My biggest issue with vendoring dependencies is it allows for editing of said dependencies. Almost everywhere I've worked that vendored dependencies (copied source or built versions in and committed them) felt the siren song of modifying said dependencies which is hell to deal with later.
You are right about version locking, bullshit on my side, not sure what I was thinking.
I personally don't have a problem with the general ability to change vendor code. The question is whether you want it in an specific case or not. If you update frequently then certainly not. But that decision should be deliberate team policy.
> I personally don't have a problem with the general ability to change vendor code. The question is whether you want it in an specific case or not. If you update frequently then certainly not. But that decision should be deliberate team policy.
Fair, in the instances I ran into it was code that was downloaded and unzipped into a "js-library-name" folder but then the code was edited, even worse, the `.min.js` version wasn't touched, just the original one which led to some fun when someone "helpfully" switched to the min versions that didn't have the edit. IMHO, if you want to edit a library then you should be forking and/or making it super obvious that this is not "stock" library X. We also ran into issues with "just updated library Y" and only later realizing someone had modified the older version.
But yes, if it's deliberate and obvious then I don't have an issue modifying, just as long as the team understands it's "their" code now and there is no clean upgrade path in the future.
I'd require vendor code being committed to git and integrated into the CI/CD pipeline. It should be treated as if you own it, just with a policy whether you want to change it or not.
The difficulty to make changes obvious is same for forks and vendored commits, imho. You can write big warnings in commit messages, that's it I guess. Which kind of boils down to deliberate team policy again. But I generally prefer monorepos for various reasons.
I think some system would need to dynamically analyze the code (as it runs) and record what it does. Even then, that may not catch all malicious activity. It's sort of hard to define what malicious activity is. Any file read or network conn could, in theory, be malicious.

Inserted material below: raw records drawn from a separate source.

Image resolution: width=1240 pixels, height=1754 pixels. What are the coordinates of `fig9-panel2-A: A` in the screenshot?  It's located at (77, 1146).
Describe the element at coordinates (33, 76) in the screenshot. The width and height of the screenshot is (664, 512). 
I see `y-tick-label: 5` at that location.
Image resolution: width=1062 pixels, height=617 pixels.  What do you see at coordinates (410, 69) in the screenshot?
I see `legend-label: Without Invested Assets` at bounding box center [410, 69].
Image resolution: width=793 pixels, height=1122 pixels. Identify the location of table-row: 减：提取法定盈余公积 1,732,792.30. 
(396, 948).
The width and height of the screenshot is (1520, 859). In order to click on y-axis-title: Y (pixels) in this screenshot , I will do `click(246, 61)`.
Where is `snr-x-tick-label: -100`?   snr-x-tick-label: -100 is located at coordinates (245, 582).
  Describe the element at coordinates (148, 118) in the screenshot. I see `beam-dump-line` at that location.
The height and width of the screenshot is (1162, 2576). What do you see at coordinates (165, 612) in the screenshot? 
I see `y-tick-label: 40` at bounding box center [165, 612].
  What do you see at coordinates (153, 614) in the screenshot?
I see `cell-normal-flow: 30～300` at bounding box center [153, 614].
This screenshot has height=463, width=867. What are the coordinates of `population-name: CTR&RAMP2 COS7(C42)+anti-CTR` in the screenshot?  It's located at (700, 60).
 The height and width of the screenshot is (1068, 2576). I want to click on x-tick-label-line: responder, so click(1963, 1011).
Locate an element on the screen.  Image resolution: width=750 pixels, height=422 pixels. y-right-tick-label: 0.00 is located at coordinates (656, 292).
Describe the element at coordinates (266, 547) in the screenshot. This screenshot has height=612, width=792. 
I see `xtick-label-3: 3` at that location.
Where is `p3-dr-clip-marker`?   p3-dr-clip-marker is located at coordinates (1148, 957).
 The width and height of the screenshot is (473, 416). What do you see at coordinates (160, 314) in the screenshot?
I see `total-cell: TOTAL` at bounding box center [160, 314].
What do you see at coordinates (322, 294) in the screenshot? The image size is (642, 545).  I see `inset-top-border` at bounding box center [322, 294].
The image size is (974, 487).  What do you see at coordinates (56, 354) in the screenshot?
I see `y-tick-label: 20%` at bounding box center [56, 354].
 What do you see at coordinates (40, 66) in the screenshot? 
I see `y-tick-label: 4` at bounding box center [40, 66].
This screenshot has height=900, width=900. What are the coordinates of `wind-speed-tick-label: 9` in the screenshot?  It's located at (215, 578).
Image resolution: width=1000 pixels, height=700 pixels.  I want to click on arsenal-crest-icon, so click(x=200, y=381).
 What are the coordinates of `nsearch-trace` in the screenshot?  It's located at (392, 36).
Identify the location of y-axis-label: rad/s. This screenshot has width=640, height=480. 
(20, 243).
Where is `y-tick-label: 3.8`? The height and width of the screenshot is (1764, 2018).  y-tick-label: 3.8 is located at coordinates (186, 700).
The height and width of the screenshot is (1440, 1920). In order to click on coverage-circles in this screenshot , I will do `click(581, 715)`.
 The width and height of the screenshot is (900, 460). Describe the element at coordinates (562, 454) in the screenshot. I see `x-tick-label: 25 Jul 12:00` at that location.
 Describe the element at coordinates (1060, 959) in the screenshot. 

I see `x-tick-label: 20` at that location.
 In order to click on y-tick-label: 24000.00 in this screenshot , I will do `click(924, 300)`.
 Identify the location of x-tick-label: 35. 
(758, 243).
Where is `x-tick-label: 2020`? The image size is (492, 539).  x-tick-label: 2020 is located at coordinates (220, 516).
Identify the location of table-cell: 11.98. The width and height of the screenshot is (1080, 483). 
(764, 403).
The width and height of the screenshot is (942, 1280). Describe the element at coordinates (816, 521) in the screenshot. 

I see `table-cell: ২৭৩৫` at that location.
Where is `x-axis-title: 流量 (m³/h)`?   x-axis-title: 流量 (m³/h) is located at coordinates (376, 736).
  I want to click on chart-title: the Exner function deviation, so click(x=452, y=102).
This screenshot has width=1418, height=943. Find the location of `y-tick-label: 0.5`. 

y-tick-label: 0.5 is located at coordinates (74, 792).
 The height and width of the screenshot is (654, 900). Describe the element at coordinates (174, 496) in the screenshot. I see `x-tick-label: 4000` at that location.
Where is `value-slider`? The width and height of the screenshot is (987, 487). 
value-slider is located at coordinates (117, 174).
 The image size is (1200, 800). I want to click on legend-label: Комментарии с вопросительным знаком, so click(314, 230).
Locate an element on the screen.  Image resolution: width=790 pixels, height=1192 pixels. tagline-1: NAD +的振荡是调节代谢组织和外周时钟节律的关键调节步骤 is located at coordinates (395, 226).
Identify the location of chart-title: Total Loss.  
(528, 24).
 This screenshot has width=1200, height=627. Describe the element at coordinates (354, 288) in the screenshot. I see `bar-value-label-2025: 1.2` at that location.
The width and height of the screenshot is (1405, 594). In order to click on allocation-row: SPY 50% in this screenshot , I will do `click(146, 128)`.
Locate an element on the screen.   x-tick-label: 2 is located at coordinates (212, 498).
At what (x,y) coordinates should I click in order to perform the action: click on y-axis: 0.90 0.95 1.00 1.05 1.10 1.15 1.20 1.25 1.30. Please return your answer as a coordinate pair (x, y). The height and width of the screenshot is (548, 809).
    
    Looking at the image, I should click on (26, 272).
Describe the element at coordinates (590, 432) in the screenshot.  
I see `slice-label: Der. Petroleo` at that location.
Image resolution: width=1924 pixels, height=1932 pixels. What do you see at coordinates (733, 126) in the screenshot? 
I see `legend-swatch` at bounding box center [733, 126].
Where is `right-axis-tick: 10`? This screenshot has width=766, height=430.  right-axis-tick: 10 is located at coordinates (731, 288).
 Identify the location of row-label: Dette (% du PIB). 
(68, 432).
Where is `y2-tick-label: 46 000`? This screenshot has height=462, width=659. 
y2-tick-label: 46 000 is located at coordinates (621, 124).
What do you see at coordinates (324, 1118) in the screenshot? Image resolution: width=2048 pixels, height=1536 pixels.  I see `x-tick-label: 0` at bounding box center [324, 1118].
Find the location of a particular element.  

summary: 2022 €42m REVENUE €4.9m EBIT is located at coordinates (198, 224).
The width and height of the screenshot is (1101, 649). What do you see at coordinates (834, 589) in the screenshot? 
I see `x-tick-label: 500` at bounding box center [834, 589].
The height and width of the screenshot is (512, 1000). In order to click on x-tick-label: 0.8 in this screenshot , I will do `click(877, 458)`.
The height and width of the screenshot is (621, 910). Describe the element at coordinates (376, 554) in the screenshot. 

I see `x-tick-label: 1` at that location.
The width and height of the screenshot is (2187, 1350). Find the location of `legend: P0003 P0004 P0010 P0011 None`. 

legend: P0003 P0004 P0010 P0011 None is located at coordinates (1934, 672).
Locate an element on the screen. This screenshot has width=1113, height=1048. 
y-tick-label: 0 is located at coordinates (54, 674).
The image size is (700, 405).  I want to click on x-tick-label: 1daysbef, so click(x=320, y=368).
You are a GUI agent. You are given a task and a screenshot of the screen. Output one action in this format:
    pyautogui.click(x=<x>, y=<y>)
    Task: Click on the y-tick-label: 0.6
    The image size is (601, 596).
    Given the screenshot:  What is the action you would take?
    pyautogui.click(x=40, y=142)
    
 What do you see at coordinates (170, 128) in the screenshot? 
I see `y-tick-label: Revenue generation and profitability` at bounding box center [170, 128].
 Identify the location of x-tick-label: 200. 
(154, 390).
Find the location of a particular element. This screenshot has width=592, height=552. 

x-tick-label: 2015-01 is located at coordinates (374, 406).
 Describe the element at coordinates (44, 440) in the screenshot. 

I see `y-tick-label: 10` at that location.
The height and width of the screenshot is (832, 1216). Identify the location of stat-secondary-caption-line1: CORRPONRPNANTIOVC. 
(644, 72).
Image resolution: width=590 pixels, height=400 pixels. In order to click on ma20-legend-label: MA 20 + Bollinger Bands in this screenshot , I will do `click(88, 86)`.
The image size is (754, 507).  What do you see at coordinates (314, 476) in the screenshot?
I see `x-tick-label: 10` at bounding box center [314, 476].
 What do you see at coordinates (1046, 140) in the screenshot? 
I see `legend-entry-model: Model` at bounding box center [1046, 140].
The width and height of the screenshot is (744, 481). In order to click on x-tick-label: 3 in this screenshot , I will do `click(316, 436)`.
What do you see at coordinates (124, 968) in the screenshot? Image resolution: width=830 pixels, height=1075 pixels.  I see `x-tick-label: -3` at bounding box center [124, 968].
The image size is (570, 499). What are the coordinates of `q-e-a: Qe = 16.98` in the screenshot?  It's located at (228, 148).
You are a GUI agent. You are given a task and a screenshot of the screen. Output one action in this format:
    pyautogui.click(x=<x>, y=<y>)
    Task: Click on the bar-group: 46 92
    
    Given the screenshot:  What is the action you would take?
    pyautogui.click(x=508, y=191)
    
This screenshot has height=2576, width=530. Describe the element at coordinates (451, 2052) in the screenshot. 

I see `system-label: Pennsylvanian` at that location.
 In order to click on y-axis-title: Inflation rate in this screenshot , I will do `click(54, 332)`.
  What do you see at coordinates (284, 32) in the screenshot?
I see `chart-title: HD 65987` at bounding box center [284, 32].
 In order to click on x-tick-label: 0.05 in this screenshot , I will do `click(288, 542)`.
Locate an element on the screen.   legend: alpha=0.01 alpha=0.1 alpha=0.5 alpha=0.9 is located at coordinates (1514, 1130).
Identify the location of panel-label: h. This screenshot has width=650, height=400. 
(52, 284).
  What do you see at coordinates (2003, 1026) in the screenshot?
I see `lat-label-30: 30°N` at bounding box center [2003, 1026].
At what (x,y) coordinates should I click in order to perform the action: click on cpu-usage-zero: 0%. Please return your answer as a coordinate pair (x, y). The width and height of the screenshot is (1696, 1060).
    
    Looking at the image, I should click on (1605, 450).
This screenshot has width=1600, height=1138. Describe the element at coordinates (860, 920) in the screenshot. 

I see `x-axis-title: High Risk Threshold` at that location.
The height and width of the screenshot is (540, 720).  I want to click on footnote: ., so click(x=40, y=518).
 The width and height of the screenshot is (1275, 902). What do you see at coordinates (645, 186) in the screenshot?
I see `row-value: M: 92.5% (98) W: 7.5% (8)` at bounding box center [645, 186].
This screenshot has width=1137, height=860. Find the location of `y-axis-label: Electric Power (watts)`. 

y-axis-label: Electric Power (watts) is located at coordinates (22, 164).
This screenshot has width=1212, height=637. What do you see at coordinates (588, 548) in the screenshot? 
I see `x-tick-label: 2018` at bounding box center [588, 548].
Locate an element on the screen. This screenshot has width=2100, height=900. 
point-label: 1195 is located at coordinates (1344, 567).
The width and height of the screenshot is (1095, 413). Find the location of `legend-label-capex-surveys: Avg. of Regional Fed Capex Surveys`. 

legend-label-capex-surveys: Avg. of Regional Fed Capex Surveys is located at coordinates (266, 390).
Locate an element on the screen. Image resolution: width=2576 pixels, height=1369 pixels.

As a SW developer, you may be able to limit the damage from these attacks by using a MAC (like SELinux or Tomoyo) to ensure that your node app cannot read secrets that it is not intended to read, conns that it should not make, etc. and log attempts to do those things.
You could also reduce your use of external packages. Until slowly, over time you have very little external dependencies.
Hire an antivirus company to provide a safe and verified feed of packages. Use ML and automatic scanners to send packages to manual review. While Halting problem prevents us from 100% reliably detecting malware, at least we can block everything suspicious.